Amendments To Boost Presidential Powers

KIEV, Ukraine -- Ukraine’s new constitutional amendments will ensure the president has strong powers and is elected by popular vote, Leonid Kravchuk, a former president and the chief of a body working on the draft, said.

Leonid Kravchuk, first president of independent Ukraine.

Kravchuk, who was appointed to the body by President Viktor Yanukovych, responded to criticism from opposition groups that the amendments may allow Parliament to elect the president, letting Yanukovych skip the popular vote in March 2015.

“No way,” Kravchuk said in an interview with LigabiznesInform. “The president must be elected by the popular vote. Twenty years of independence show us that the nationally elected president is a necessary political and state figure.”

“We are not ready to change anything in this respect, and I think we will not be ready for many years to come,” Kravchuk said.

Kravchuk was appointed in January to lead the Constitutional Assembly, a 100-member body representing political parties and academics, to draft the new amendments.

The opposition groups across the board have refused to join the body amid concerns that the Constitutional Assembly will be manipulated by the Yanukovych administration to give him unfair advantages in 2015.

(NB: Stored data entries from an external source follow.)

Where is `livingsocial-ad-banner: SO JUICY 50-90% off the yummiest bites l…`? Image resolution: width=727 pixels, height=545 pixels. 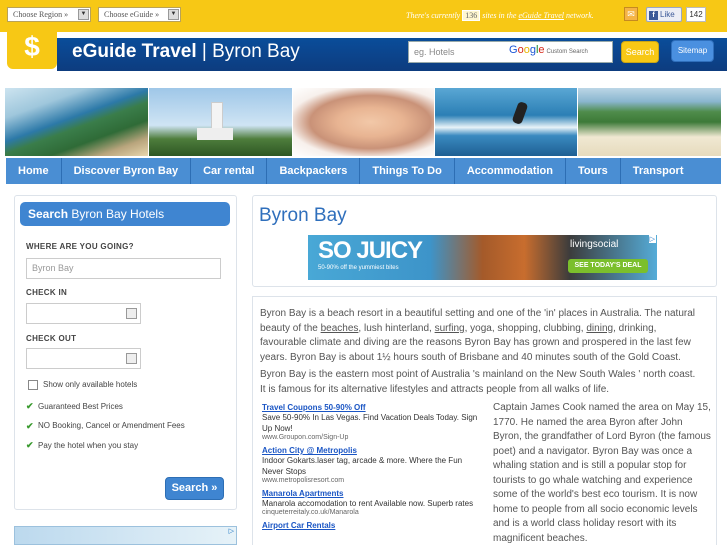 livingsocial-ad-banner: SO JUICY 50-90% off the yummiest bites l… is located at coordinates (482, 258).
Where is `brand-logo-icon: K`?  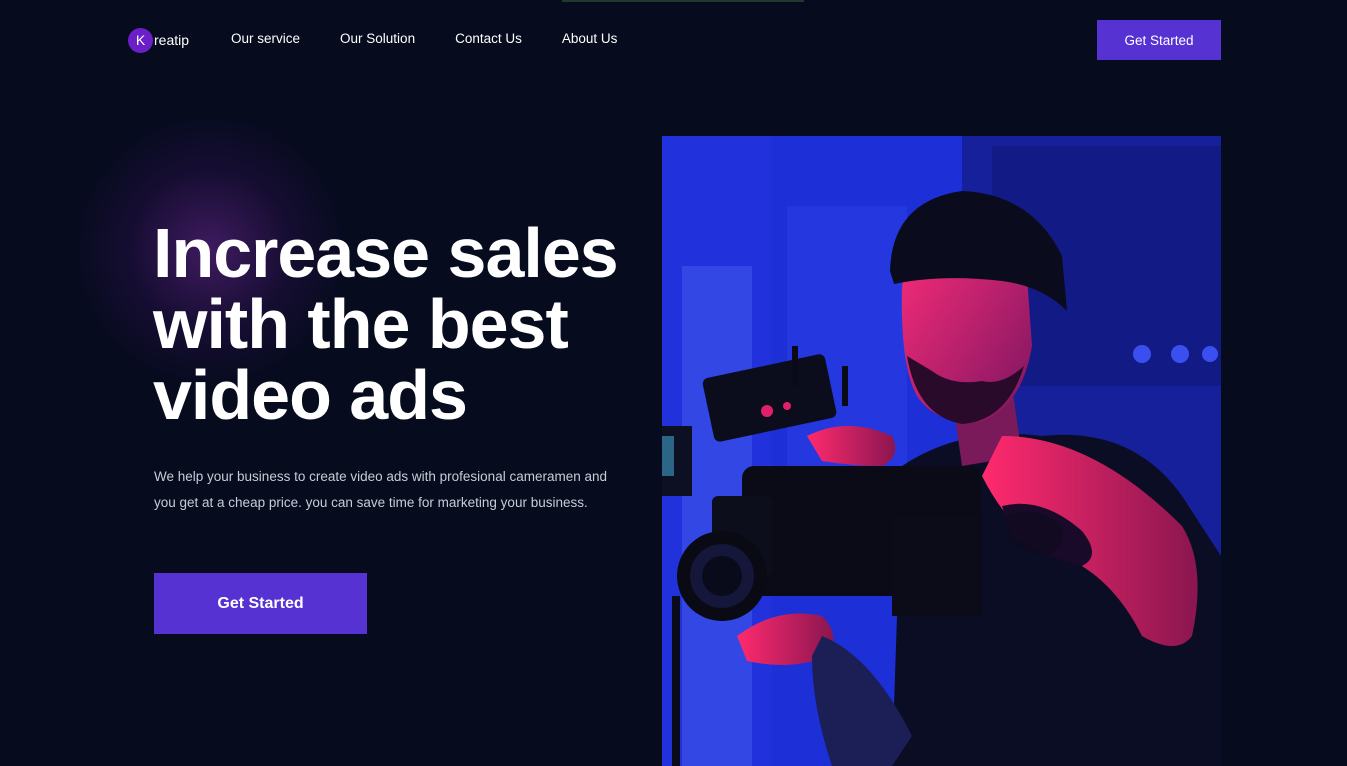
brand-logo-icon: K is located at coordinates (140, 40).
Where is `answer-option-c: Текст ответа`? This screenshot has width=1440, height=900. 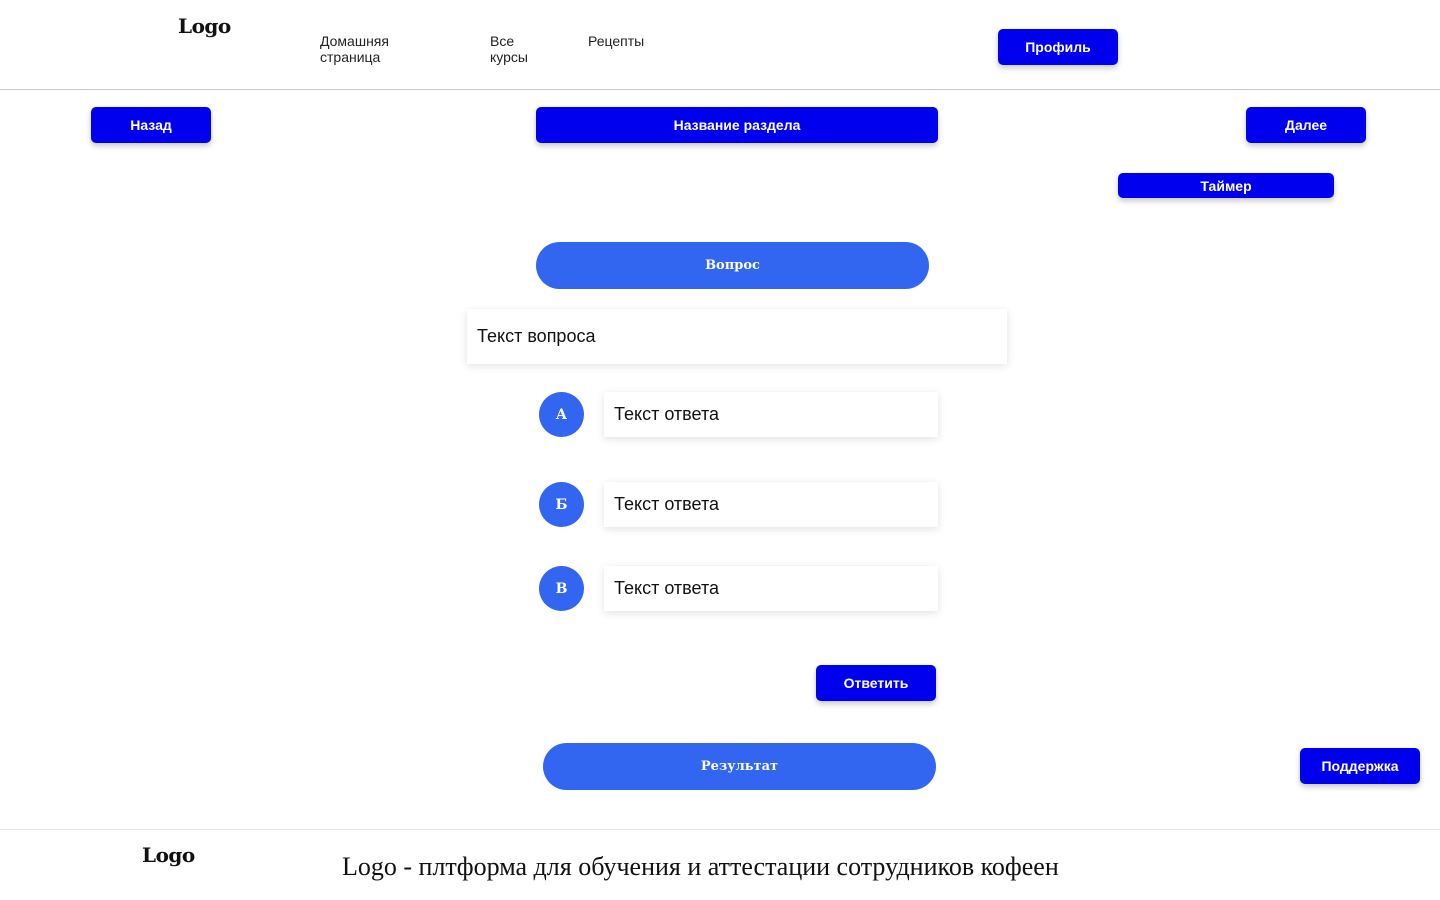
answer-option-c: Текст ответа is located at coordinates (771, 588).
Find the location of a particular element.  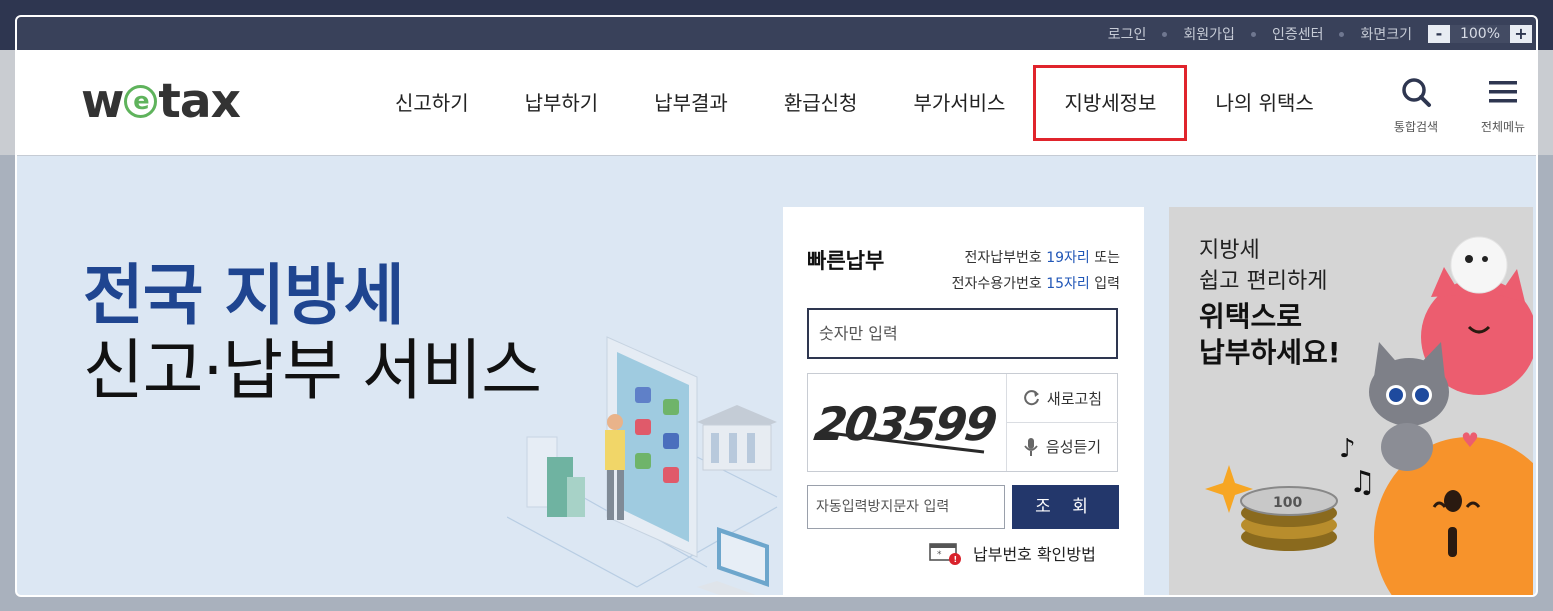

desc-text: 전자수용가번호 is located at coordinates (999, 284).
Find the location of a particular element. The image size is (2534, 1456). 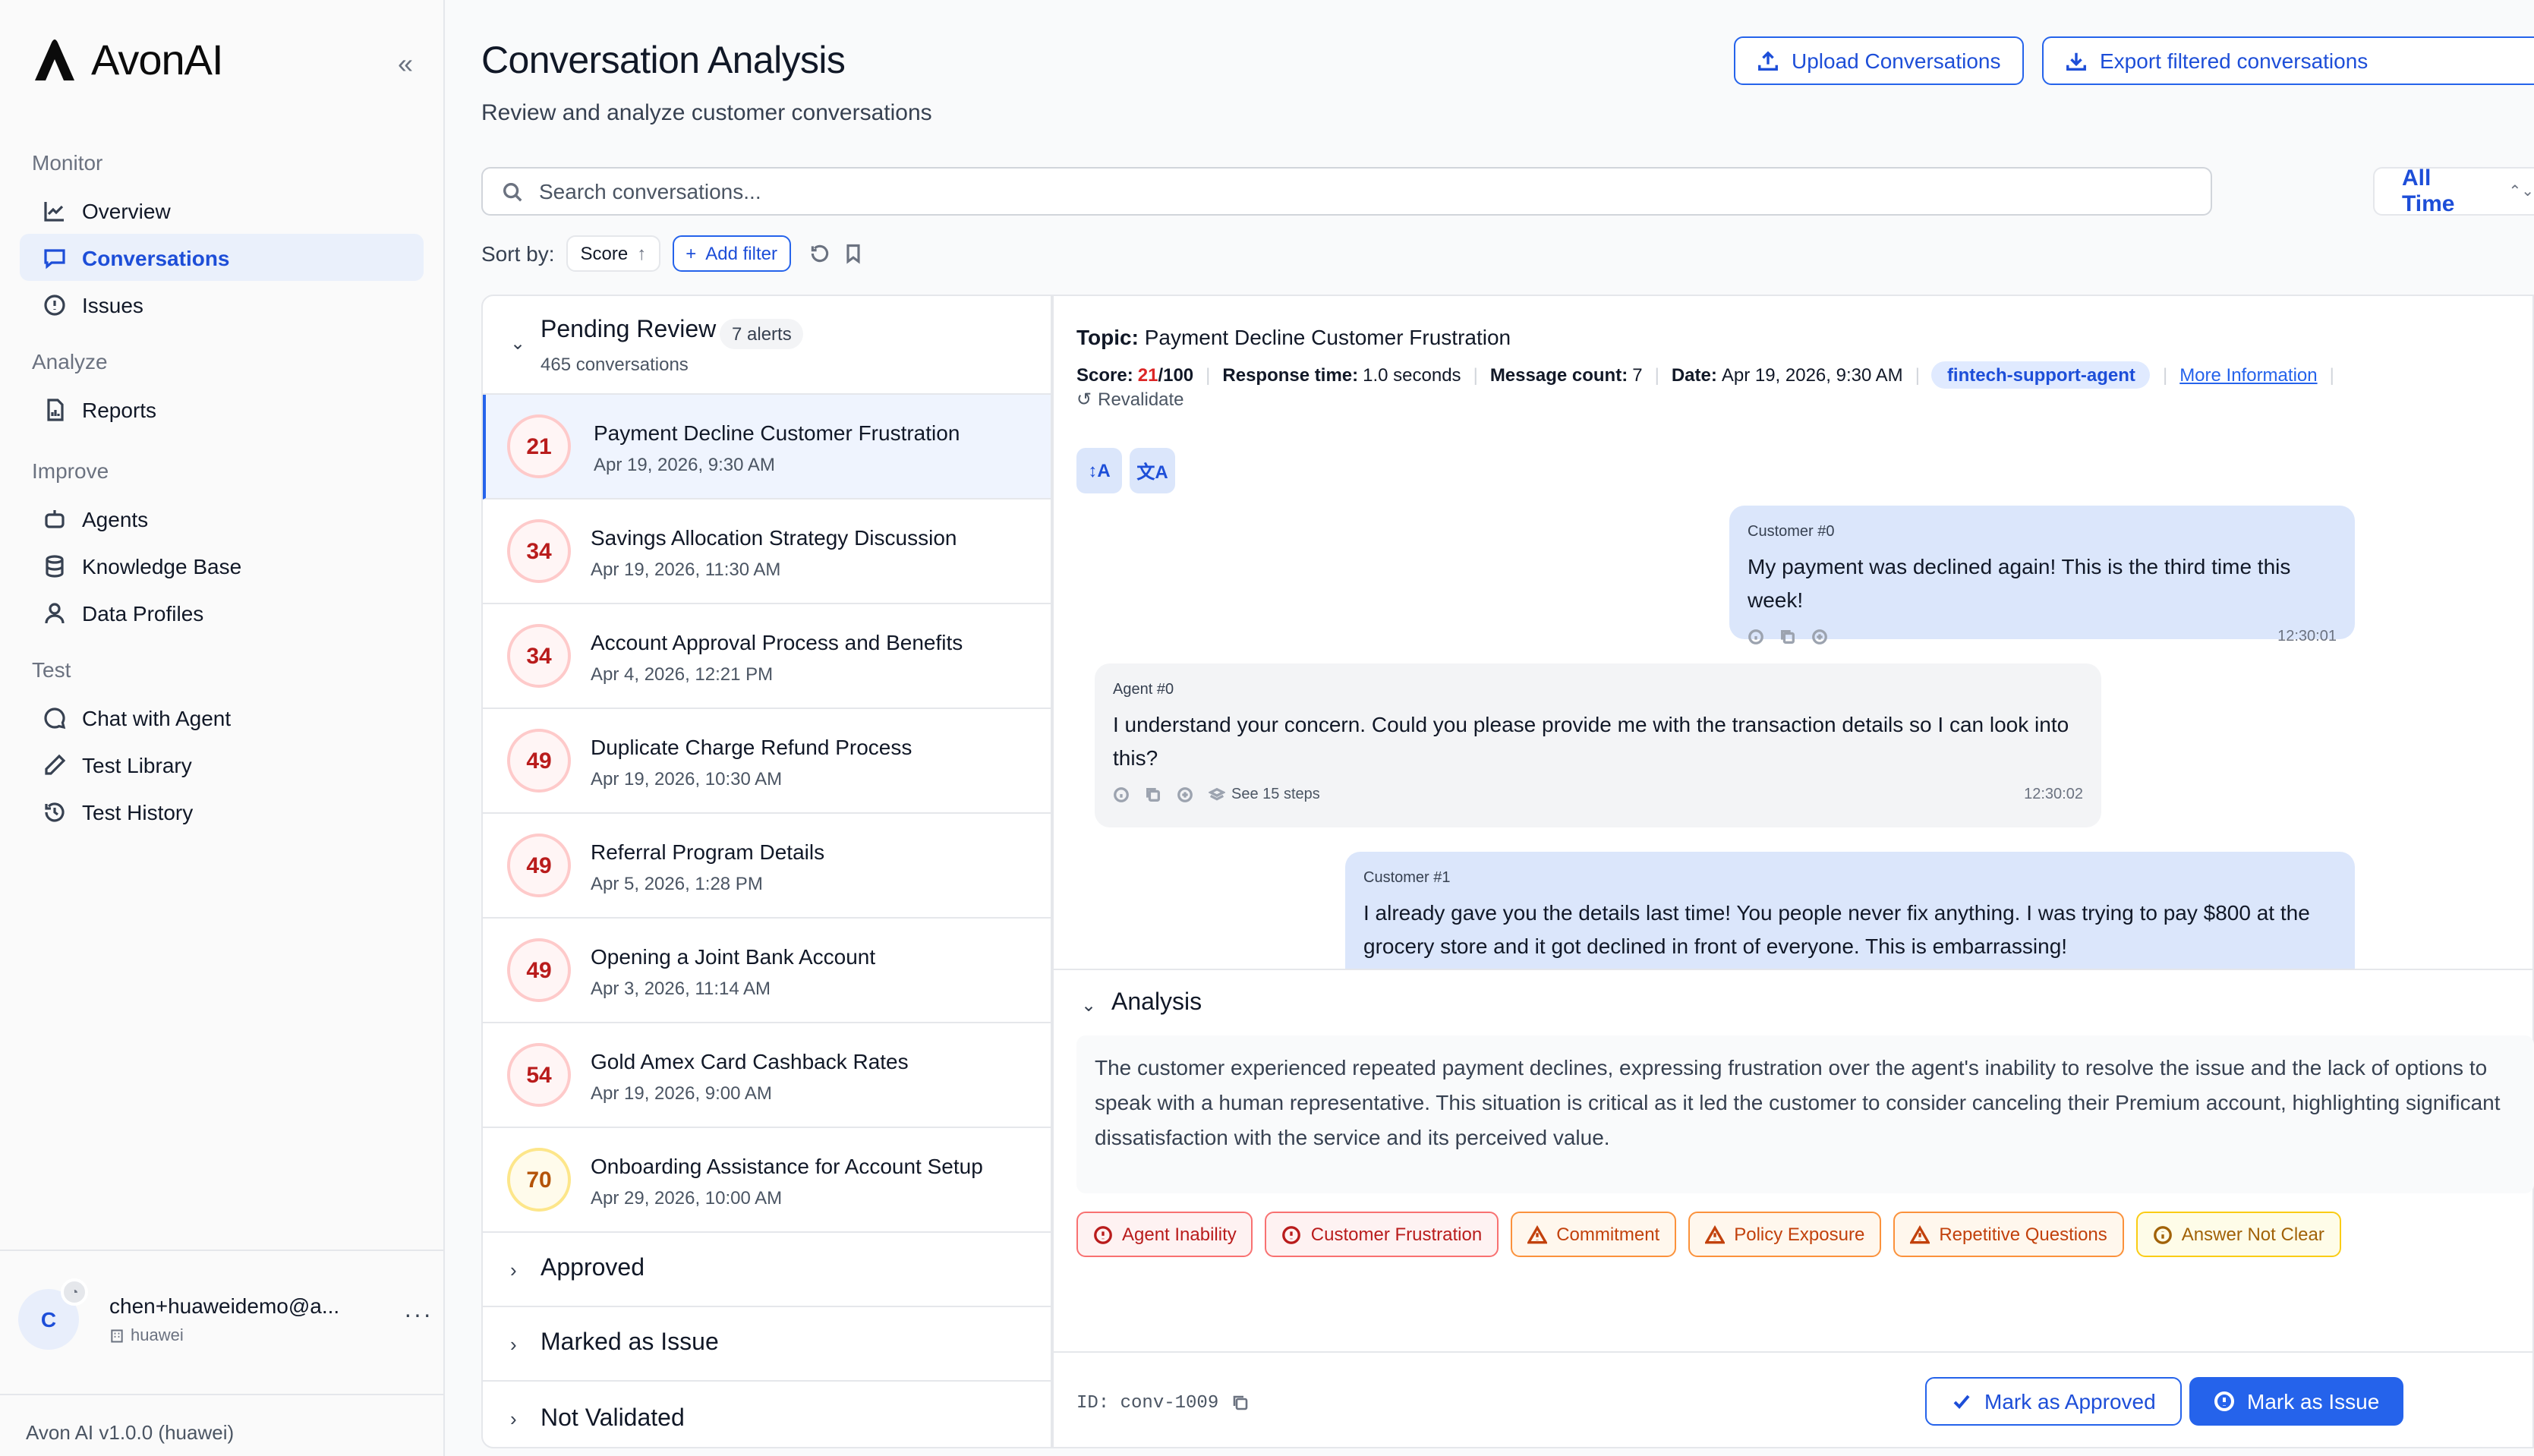

layers-icon is located at coordinates (1217, 794).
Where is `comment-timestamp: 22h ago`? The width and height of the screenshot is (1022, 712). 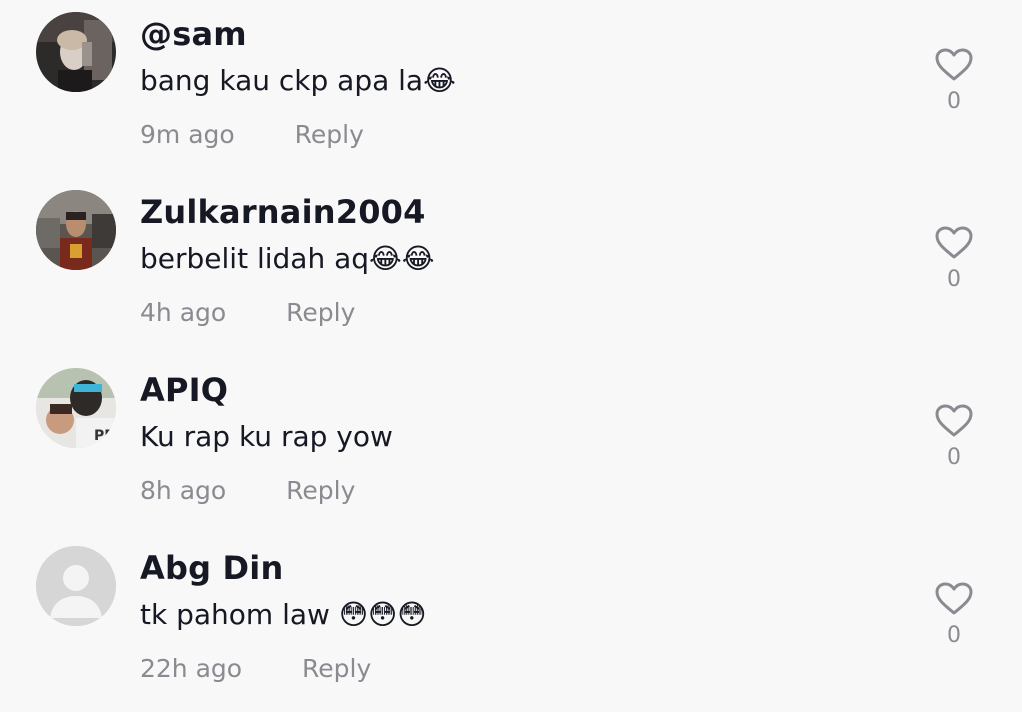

The appointment of Kravchuk, who openly supported then-Prime Minister Yulia Tymoshenko, Yanukovych’s main political rival, at the presidential election in February 2010, was surprising.

Kravchuk said that Yanukovych had never asked him to make any specific changes to any amendments currently debated within the Constitutional Assembly.

“We had several meetings with Yanukovych, but I had never heard any suggestions from him,” Kravchuk said.

Ukraine’s constitution was changed drastically back and forth over the past seven years, raising much criticism among political groups.

Ukraine’s presidency had strong powers after 1996 constitutional amendments, capable of appointing and dismissing all ministries in the Cabinet.

The president could nominate the prime minister and the nomination has to be approved by Parliament.

But the president could dismiss the prime minister anytime.

That constitution was changed in December 2004 towards weakening the presidency and giving more powers to Parliament, whose groups could nominate and approve the ministers.

These amendments led to many clashes between then President Viktor Yushchenko and political leaders, including Viktor Yanukovych and Yulia Tymoshenko.

But after defeating Tymoshenko in popular vote in February 2010, Yanukovych in a highly controversial move – through the Constitutioal Court he is thought to control - cancelled the 2004 amendments to return super powers to the presidency.

“The Constitutional Court exceeded its authority by returning the 1996 amendments,” Kravchuk said.

“The Constitutioanl Court does not have such powers. It can only submit proposals to Parliament to approve amendments.”

“So, that means we live today under illegitimate constitution,” Kravchuk said, adding that the assembly will suggest the new amendments that will be submitted to Parliament.

“Everything will be decided in Parliament,” Kravchuk said.